GOAL
Recast the material below as a Markdown table with the columns "No." and "Text," one row per line with its number, skipping blank lines and leaving the pictures out.

DATASET
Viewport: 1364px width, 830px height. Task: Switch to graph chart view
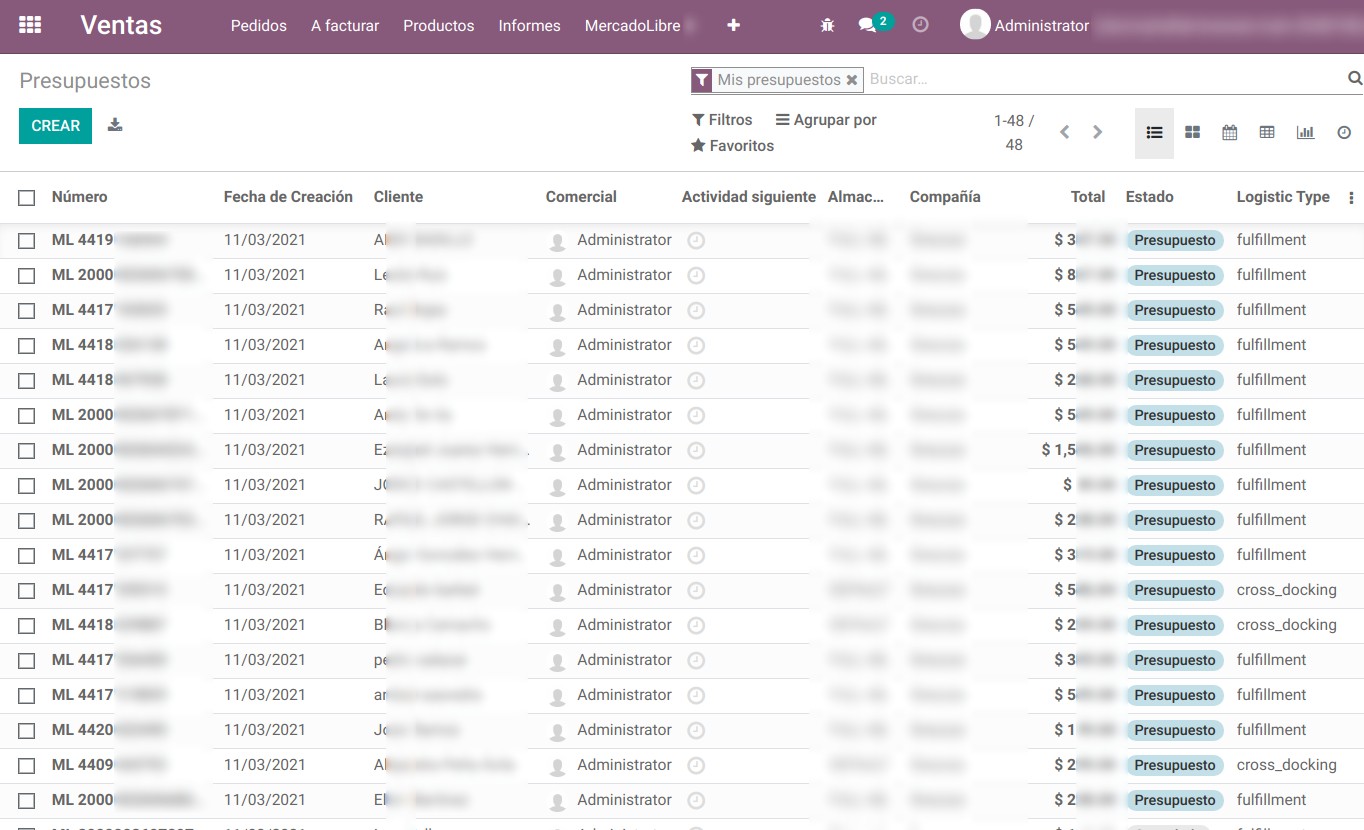coord(1305,133)
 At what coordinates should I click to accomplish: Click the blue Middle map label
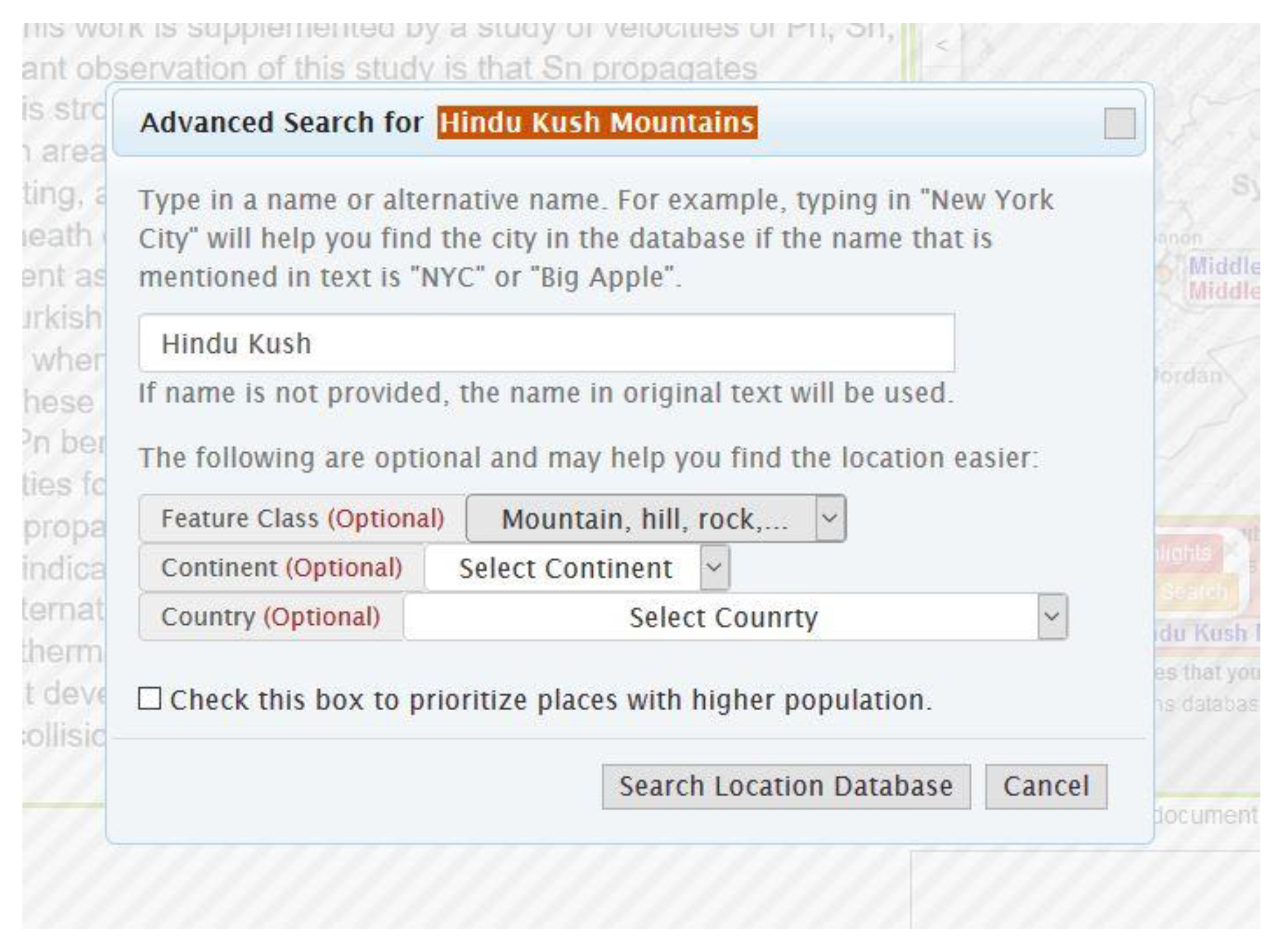point(1224,266)
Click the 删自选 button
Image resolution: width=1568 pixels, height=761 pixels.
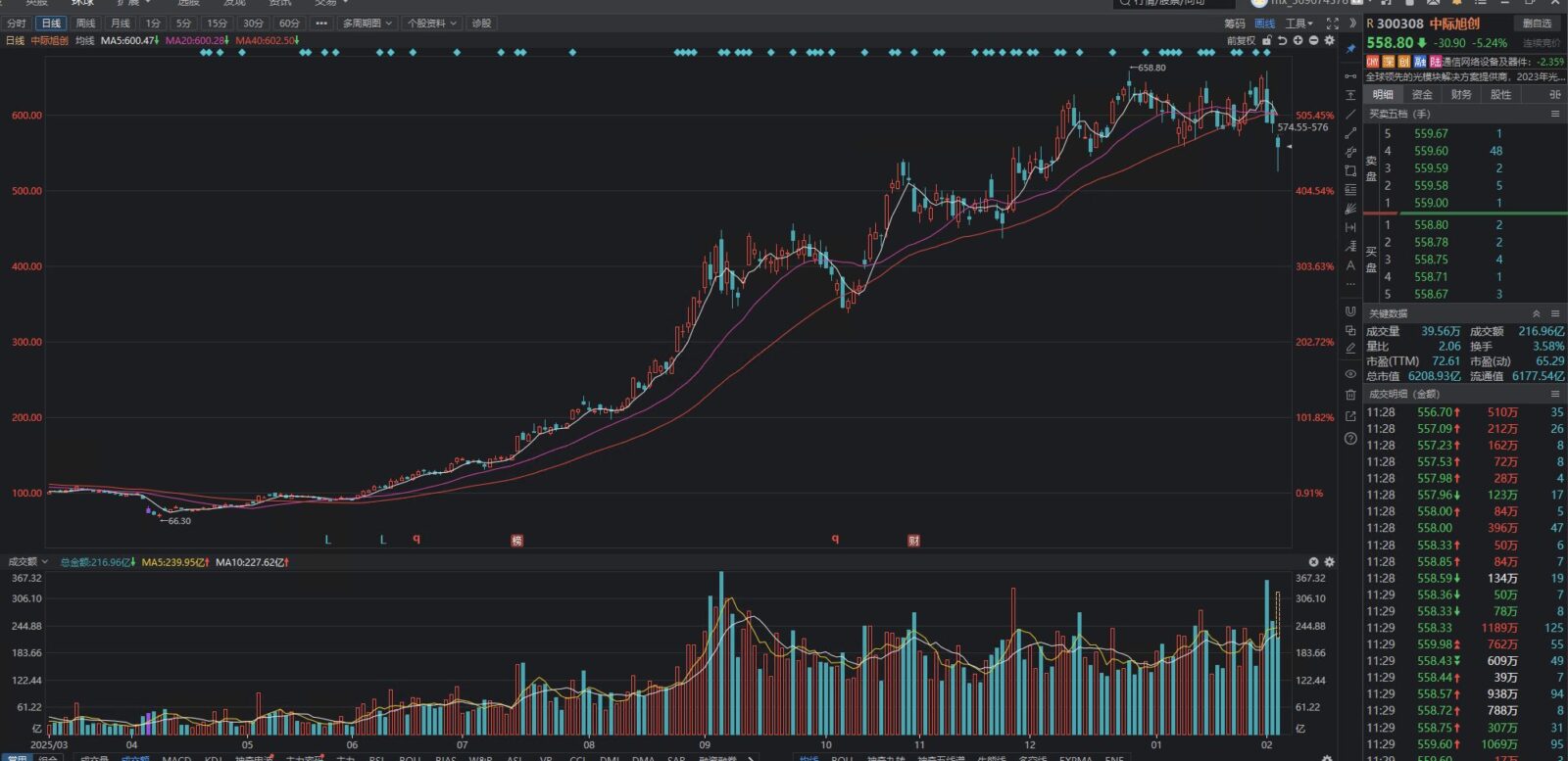click(x=1537, y=24)
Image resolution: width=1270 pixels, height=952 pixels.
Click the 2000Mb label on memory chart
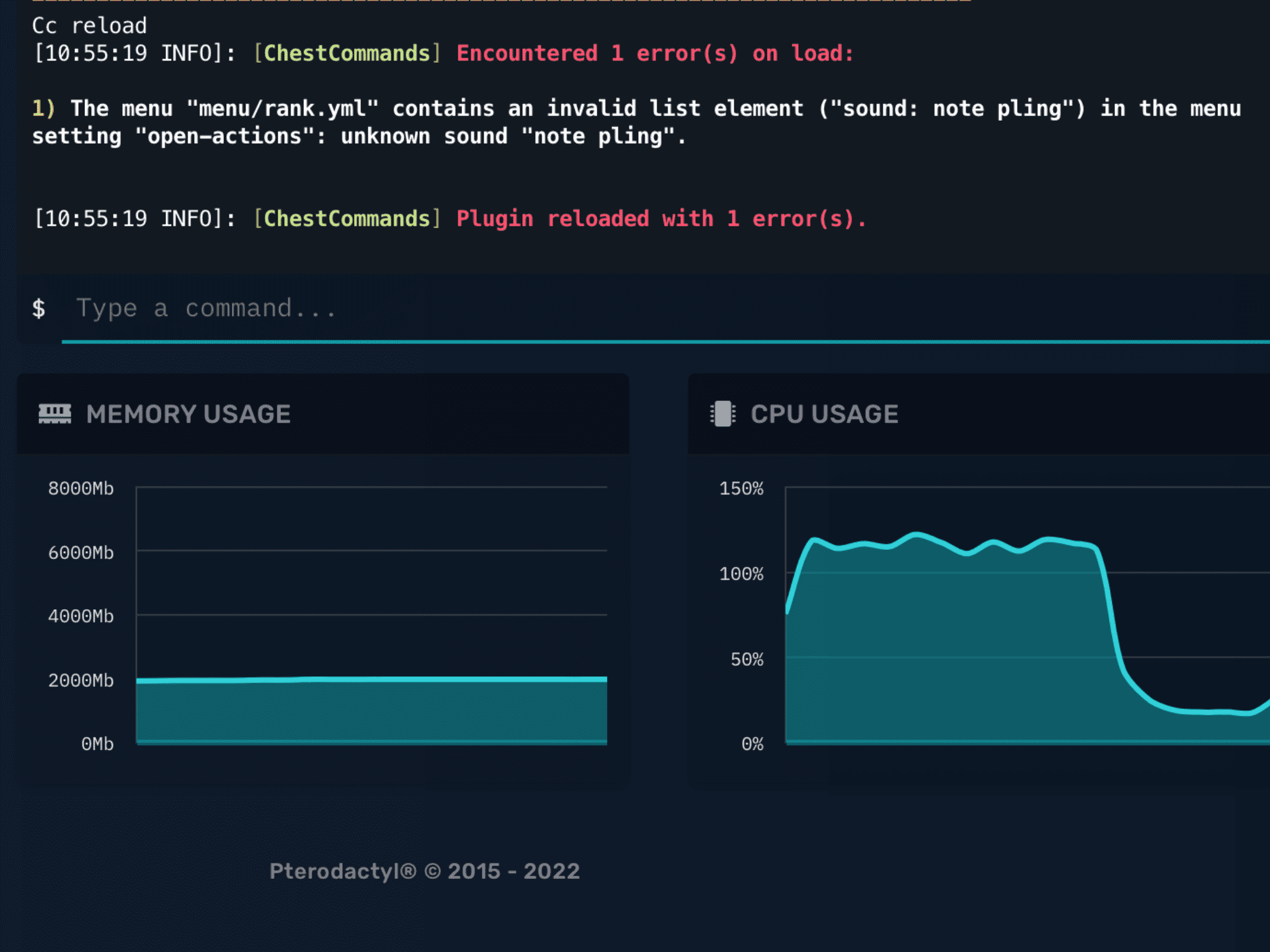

EXPECTED OUTPUT
| No. | Text |
|---|---|
| 1 | Viewport: 1364px width, 830px height. Task: Switch to graph chart view |
| 2 | coord(1305,133) |
| 3 |  At what coordinates should I click to accomplish: Click the blue Middle map label |
| 4 | point(1224,266) |
| 5 | Click the 删自选 button |
| 6 | Image resolution: width=1568 pixels, height=761 pixels. |
| 7 | click(x=1537, y=24) |
| 8 | Image resolution: width=1270 pixels, height=952 pixels. |
| 9 | Click the 2000Mb label on memory chart |